- RECORDS FOR THE TASK
>>>>

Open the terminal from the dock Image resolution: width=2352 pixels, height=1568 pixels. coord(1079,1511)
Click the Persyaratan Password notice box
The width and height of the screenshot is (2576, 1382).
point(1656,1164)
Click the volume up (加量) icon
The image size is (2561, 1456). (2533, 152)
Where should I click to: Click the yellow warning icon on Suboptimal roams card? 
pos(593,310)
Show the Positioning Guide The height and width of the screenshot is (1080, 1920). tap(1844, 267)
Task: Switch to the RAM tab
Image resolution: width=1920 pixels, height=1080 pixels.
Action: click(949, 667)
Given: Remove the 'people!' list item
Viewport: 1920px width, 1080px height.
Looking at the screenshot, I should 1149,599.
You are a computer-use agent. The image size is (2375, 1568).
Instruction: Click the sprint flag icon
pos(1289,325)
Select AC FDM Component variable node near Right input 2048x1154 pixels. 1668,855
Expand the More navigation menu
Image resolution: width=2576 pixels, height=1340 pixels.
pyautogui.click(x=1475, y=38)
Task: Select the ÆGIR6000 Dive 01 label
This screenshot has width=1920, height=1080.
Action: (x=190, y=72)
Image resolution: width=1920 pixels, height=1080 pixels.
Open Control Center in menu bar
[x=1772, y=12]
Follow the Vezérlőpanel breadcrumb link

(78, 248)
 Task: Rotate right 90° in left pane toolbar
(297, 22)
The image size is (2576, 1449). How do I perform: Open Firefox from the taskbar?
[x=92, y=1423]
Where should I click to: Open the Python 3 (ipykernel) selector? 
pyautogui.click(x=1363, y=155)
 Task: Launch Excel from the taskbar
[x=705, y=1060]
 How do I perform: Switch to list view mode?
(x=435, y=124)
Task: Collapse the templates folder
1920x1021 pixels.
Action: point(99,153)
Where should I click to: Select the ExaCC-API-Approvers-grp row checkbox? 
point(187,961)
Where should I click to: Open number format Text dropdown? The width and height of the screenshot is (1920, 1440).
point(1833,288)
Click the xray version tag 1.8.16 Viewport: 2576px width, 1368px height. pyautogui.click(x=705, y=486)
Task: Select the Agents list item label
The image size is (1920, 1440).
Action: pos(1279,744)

<<<<

Each line above that contains the word "item" should be counted, and only the total given.

- EXPECTED ANSWER
2